Laster married wife Frandy, and the couple had six children. Jeremy's oldest son Anthony also played water polo for Stanford in the driver position, with his first year in 2021.

==1996 Atlanta Olympics==
Laster participated in the 1996 Atlanta Olympics, under Head Coach Richard Corso, a USA Hall of Fame inductee, where the US team placed seventh overall among 12 competing countries. One of Laster's Olympic team mates was Chris Oeding, the second highest scorer on the US Olympic team. Though Hungary and Italy were the strong pre-Olympic favorites, Spain defeated Hungary 7-6 in the semi-finals. In the final game Spain beat Croatia, and captured the gold medal with a score of 7-5, leaving Croatia the silver medal, and pre-game favorite Italy the bronze.

===International highlights===
In non-Olympic competition, he won a gold medal in the Pan American water polo team competition with the U.S. National team at the Pan American games in Mar del Plata in 1995. In both 1994 and 1998 he was part of the US National teams that won the FINA World Championships, and was a 1997 FINA Cup Gold Medalist.

==Careers==
In professional water polo, in 1997 he played for Xios, a Greek team.

===Coaching===
As a side career, Laster has coached water polo for high schools and age group youth. Laster briefly coached the Stanford’s women’s water polo team, coached Menlo Park's Menlo School, and coached the 14 and under age group team for the Orange County Water Polo Club. Around 2016, he served as a varsity water polo coach for Santa Margarita Catholic High School where his son attended and competed in the sport.

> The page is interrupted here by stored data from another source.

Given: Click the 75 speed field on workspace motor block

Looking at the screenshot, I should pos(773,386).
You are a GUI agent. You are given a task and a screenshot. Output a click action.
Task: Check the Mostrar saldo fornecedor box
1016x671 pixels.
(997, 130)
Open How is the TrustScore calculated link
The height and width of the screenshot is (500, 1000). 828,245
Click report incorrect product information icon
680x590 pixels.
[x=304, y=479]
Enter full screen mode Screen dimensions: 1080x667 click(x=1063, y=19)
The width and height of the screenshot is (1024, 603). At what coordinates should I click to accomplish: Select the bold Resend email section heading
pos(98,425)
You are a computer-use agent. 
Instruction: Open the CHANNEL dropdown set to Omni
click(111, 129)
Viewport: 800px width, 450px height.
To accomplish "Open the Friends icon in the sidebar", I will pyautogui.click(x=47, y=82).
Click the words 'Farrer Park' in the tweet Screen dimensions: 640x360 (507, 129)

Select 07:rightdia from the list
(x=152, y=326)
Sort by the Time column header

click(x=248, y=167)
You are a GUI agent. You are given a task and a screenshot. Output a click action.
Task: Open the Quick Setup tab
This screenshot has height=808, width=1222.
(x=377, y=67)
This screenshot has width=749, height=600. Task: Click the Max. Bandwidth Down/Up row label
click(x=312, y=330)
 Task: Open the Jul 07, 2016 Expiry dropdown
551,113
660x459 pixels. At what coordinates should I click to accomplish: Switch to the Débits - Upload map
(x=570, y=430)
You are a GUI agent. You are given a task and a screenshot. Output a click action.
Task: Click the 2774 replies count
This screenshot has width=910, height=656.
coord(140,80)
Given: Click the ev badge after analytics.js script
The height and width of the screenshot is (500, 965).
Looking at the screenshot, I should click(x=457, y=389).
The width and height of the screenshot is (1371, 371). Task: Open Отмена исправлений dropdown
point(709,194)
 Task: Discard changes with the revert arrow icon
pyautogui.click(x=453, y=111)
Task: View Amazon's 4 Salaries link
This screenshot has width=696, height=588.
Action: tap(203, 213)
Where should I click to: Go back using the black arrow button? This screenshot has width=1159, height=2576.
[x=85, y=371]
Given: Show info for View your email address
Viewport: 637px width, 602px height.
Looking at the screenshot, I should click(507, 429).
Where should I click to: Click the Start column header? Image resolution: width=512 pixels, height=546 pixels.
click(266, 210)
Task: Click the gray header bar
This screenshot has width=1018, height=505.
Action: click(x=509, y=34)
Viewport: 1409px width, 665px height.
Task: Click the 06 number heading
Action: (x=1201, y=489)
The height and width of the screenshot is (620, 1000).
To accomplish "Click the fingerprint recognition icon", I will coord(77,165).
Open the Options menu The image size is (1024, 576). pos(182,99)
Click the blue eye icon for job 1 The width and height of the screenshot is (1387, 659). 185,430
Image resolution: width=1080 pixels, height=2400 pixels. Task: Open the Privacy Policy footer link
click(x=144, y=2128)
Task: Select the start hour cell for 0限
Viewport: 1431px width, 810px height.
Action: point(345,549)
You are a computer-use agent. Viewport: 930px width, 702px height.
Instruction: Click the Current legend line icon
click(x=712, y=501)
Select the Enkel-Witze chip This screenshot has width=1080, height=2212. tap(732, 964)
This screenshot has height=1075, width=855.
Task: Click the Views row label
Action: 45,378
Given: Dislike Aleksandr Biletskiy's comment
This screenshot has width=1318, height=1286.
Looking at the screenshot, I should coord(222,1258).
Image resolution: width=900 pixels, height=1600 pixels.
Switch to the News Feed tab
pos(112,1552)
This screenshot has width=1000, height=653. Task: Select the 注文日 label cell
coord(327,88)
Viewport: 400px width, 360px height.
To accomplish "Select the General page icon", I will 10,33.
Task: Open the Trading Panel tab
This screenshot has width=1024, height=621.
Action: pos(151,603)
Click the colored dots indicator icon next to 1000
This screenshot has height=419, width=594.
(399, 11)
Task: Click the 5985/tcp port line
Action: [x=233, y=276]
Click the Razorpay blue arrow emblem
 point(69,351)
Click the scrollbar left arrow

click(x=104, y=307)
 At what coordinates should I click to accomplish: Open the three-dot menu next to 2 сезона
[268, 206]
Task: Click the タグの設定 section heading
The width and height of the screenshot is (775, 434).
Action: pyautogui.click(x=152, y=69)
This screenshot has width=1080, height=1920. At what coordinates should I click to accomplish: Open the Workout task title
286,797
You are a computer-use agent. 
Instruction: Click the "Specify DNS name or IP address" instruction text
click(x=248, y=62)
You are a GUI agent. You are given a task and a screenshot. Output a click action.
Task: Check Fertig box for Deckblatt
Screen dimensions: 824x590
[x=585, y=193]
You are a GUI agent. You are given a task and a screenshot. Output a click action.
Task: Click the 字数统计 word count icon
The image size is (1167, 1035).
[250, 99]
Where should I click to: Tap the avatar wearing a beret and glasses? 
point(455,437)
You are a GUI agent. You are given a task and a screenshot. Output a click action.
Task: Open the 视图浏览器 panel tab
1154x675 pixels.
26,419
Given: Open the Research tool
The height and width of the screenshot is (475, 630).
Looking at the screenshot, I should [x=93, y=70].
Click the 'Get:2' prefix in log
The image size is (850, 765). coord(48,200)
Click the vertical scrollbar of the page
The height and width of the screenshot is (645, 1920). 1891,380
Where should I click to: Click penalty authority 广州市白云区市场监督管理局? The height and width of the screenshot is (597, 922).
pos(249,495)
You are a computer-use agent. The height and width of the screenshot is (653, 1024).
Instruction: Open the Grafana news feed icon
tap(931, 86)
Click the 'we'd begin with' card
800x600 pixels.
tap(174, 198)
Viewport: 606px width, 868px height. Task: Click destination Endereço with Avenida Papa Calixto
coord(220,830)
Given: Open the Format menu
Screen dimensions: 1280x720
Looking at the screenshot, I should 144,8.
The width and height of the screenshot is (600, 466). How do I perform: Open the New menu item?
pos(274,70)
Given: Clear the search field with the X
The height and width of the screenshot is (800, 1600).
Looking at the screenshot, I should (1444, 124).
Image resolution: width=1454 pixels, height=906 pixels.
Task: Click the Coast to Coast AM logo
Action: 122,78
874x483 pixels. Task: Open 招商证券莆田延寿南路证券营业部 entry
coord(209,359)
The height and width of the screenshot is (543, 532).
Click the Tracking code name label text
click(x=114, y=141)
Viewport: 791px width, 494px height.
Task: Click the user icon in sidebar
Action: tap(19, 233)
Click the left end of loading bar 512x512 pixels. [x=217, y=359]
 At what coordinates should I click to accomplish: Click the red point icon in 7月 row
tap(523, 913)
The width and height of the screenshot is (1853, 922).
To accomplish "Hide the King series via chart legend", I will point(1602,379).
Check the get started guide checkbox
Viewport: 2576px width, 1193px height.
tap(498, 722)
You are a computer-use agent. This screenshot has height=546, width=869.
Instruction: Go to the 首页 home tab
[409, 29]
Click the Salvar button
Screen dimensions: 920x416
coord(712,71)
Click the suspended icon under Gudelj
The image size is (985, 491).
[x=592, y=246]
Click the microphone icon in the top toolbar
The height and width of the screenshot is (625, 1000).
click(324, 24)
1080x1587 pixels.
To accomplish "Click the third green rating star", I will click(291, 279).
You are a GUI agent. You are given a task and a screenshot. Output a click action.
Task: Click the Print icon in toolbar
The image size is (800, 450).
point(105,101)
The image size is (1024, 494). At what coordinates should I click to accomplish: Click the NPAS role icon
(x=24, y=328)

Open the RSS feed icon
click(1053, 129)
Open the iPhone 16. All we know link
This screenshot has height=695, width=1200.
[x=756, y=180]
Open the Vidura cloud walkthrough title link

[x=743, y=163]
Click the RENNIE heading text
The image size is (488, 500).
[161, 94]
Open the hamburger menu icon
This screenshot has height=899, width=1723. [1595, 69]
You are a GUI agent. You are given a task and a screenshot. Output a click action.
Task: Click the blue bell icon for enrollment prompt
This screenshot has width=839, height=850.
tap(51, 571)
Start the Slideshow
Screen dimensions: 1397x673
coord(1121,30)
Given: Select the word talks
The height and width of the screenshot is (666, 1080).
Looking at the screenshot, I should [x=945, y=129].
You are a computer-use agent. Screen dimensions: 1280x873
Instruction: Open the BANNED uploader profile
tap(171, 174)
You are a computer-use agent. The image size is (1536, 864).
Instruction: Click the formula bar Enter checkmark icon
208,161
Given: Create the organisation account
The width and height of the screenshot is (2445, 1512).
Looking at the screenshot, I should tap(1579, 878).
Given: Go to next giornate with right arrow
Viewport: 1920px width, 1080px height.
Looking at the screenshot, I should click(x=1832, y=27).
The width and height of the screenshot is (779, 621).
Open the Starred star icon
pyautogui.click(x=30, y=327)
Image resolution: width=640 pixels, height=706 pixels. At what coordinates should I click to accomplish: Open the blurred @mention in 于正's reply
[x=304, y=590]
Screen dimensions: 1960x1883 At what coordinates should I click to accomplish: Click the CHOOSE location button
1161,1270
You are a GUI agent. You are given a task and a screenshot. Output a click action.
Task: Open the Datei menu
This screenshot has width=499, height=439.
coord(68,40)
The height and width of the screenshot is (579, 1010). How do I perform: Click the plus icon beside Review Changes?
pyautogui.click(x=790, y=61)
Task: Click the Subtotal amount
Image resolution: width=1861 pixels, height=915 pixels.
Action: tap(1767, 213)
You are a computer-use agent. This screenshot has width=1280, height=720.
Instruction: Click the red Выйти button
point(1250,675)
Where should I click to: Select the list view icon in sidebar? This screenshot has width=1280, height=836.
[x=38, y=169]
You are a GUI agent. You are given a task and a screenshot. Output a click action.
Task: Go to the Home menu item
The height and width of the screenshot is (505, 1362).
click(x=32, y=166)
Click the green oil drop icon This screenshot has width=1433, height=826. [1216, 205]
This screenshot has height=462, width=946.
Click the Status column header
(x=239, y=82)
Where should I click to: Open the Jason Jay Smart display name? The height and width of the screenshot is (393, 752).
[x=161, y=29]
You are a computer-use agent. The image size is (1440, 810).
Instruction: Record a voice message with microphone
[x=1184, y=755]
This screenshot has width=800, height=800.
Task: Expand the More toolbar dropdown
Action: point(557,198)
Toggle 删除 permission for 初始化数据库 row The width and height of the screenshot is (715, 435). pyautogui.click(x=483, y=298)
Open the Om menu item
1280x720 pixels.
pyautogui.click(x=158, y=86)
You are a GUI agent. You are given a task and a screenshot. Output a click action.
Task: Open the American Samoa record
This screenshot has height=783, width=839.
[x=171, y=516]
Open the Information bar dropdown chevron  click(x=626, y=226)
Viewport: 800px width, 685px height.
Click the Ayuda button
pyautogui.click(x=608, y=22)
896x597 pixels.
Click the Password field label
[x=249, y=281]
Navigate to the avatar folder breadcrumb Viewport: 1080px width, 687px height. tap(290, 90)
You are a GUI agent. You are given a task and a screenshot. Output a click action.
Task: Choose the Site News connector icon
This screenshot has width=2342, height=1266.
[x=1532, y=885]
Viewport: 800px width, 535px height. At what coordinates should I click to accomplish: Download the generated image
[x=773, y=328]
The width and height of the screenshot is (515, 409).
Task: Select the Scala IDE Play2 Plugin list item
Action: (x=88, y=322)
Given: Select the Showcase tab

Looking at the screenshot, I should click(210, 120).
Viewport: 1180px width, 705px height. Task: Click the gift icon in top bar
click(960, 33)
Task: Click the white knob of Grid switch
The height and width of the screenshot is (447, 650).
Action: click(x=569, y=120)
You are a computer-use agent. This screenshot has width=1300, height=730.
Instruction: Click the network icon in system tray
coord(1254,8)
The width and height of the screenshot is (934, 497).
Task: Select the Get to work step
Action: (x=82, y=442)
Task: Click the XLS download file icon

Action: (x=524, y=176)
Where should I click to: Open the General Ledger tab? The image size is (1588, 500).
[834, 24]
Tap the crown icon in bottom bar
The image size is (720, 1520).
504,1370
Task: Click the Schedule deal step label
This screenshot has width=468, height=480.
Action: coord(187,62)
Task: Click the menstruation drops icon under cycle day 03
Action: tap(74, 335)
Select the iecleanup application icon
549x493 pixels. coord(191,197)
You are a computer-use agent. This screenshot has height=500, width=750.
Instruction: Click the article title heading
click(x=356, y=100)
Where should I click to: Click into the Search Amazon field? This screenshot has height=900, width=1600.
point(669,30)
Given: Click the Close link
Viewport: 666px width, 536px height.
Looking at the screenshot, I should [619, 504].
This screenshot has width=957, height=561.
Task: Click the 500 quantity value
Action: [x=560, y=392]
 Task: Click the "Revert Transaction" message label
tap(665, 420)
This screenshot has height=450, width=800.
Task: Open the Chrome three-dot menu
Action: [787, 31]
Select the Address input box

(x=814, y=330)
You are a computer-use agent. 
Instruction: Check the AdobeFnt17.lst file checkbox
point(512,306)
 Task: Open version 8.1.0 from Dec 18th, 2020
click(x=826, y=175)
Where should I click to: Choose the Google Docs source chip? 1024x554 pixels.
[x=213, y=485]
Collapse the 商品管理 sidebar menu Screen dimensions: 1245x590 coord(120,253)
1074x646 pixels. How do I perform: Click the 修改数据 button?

===Real estate executive===
Laster has served as CEO and President of the Real Estate Company Rancho Mission Viejo, initially joining the company in 2001. In his position, he oversees planned community development projects, land management, as well as properties intended for commercial use. He was based for a period in San Juan Capistrano. He had worked as an Executive Vice-President and a Director of Asset Management at Rancho Mission Viejo before assuming the role of President. In a former position, he worked as an Associate at Economic Research Associates.

===Service to the community===
In community service, Laster has been active with the Community Board at Providence Mission Hospital, and directs the Santa Margarita Catholic High School Eagle Foundation. He has been a board member of the Orange County Youth Sports Foundation, of USA Water Polo and of the Real Estate Professionals of Stanford.